- Born: 1794 Mâcon, France
- Died: 1875 (aged 80–81) Venezuela
- Occupation: Publisher

= Antonio Damirón =

French-Venezuelan printer

Antonio Damirón (1794–1875) was a French-Venezuelan printer. Damirón was born in Mâcon, France and established a printing business in Venezuela, where he lived the rest of his life. He is considered to be one of the leading printers in Venezuela in the 19th century, and is attributed with creating the first color prints in Venezuela.

==Career==
Damirón moved with his family from Saint Thomas to Caracas in 1827, where he quickly received a letter of security to reside in Venezuela.

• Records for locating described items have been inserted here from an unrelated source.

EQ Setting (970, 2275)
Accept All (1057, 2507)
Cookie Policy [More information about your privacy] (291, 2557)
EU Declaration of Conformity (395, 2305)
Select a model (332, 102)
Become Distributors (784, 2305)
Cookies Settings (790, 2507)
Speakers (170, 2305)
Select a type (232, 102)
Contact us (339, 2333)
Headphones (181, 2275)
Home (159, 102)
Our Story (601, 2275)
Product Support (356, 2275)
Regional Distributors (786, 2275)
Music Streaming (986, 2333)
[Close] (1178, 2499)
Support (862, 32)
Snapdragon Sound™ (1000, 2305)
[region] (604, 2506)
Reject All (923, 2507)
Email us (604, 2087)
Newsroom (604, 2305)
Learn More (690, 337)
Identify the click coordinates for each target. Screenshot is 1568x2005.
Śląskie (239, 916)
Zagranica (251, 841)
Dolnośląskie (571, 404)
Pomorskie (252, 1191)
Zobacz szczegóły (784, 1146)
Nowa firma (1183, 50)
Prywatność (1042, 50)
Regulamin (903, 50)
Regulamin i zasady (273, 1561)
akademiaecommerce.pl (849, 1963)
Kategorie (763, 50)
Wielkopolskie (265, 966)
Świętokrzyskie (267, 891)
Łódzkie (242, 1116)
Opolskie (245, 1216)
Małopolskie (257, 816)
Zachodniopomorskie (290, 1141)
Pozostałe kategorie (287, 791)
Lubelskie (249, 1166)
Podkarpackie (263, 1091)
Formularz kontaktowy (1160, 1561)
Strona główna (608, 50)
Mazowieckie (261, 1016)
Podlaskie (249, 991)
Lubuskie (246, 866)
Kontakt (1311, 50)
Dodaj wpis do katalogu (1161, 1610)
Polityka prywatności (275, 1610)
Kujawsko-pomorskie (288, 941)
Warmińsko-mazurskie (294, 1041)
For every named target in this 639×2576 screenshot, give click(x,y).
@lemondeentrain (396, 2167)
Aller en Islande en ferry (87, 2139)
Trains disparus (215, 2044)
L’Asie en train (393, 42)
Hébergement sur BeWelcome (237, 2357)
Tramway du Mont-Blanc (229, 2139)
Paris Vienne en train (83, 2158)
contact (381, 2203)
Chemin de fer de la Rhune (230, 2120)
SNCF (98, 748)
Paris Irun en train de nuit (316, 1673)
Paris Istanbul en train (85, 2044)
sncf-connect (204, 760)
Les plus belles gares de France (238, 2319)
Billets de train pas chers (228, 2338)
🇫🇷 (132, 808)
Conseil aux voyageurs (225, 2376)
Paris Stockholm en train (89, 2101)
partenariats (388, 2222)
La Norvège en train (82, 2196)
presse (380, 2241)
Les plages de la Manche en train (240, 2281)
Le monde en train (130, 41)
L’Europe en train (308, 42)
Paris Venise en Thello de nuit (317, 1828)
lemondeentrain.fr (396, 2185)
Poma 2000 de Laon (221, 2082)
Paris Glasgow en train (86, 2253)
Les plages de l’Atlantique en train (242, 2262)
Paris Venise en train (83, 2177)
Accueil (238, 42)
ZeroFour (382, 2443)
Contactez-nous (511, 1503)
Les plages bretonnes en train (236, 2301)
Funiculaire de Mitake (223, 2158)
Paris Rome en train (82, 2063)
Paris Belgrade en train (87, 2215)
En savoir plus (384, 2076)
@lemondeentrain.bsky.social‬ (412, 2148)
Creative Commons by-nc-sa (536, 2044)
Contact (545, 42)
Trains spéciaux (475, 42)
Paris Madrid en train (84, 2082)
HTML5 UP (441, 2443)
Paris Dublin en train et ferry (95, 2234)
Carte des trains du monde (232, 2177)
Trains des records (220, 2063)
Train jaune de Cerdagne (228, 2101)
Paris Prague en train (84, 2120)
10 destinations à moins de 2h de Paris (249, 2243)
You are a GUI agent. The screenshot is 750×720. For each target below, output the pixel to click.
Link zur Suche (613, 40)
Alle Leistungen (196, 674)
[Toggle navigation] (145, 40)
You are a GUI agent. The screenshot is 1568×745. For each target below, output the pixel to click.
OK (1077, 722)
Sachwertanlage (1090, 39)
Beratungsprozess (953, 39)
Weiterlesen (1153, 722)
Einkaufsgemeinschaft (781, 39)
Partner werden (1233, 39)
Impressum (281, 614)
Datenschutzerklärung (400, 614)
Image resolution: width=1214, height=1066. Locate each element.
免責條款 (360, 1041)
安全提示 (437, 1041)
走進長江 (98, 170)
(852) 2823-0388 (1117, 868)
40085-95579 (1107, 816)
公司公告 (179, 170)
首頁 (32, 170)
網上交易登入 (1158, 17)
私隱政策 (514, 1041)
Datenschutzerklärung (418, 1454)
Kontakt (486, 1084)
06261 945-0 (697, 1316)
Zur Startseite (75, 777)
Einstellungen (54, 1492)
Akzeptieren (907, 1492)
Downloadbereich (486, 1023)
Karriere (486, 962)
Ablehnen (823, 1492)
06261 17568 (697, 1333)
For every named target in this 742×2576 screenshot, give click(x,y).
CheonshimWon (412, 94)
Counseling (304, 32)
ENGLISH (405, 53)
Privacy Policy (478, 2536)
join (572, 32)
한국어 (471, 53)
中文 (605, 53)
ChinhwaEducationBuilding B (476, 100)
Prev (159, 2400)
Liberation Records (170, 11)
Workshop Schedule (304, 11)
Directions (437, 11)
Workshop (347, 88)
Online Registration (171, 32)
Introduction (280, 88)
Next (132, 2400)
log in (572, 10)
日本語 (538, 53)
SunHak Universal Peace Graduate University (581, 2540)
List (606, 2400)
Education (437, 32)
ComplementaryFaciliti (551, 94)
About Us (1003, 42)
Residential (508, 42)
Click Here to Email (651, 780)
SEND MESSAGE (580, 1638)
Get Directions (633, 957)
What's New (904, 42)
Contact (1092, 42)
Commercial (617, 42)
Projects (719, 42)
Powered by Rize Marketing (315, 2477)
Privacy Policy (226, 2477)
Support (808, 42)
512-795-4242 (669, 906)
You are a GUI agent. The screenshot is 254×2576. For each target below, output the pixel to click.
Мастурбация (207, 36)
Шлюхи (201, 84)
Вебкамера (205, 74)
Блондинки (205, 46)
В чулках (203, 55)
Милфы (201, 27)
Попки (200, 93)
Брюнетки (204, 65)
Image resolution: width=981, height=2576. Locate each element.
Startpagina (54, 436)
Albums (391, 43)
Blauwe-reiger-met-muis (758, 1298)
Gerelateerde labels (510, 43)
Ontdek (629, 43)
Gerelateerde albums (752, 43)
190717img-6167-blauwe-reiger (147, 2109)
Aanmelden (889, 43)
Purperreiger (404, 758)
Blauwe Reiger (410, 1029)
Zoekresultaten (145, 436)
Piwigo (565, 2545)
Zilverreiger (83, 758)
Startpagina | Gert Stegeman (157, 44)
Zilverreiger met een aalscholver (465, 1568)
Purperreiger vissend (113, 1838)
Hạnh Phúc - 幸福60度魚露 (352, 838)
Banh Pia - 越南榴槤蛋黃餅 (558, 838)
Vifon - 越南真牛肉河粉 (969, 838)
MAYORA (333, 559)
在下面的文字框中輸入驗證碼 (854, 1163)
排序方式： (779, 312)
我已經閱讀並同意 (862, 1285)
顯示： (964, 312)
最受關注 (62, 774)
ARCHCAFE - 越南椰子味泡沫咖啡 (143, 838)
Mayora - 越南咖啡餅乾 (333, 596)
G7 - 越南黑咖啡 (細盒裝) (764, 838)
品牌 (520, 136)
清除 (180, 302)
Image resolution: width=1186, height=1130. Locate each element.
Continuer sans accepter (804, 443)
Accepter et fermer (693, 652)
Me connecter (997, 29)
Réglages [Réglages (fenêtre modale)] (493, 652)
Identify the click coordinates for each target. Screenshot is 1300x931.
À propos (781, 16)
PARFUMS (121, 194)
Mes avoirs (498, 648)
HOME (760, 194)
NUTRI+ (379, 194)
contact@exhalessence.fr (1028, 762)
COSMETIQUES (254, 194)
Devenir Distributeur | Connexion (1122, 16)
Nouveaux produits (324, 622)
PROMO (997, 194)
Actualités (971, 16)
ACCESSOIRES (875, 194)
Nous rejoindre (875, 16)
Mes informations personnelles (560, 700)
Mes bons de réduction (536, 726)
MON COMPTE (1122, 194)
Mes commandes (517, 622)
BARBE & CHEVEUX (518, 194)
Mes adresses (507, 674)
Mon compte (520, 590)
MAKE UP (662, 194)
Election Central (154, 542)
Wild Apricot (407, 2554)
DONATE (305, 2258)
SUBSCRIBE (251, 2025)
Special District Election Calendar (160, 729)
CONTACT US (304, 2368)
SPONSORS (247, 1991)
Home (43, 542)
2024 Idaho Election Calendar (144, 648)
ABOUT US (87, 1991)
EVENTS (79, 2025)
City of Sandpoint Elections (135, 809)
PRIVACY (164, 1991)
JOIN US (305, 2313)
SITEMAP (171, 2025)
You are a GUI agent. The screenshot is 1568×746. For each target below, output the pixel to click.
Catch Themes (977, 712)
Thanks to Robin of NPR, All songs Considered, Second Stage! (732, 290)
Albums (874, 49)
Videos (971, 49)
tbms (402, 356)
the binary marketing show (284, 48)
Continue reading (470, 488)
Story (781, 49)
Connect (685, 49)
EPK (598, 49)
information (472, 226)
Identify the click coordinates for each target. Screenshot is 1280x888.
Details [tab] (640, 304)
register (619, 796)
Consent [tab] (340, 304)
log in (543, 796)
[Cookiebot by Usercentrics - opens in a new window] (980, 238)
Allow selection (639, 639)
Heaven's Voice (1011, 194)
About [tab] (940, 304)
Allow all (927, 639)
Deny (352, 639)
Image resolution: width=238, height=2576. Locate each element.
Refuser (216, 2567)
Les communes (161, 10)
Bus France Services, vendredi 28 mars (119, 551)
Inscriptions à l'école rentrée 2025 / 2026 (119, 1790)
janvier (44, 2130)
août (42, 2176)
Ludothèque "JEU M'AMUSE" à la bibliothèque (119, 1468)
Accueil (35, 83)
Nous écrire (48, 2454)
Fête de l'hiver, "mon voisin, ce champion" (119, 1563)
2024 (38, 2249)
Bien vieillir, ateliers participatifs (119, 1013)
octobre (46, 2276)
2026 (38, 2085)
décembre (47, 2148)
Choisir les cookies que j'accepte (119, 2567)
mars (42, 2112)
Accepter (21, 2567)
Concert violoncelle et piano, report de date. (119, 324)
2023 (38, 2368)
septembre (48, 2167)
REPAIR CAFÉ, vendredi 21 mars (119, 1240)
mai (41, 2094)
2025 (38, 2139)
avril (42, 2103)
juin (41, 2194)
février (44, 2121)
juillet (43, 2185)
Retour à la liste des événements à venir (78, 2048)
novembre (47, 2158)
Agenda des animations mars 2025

In 1830, he acquired from Colonel Francisco Avendaño a lithograph workshop located in the port of La Guaira where he began printing colored decks or cards on wooden planks. These were considered as the first colored prints made in Venezuela. By 1831 he acted as representative in charge of the G.F. Devisme printing press, which was selected to print the Gaceta de Venezuela. In 1832 he moved his lithograph printshop to Caracas where he continued to print colored cards which were sold domestically as merchandise imported from Spain.

He also published the newspaper El Nacional (1833–1841), and other Venezuelan newspapers, including El Censor, (1836-?) Un Militar Retirado (1833), and El Republicano (1834–1835).

==Retirement==
In 1843 he sold his business to the German publisher Muller and Stapler, and retired to his estates in Miranda. Towards the end of his life, Damirón donated some of the land from his estate to create the municipality of Democracia.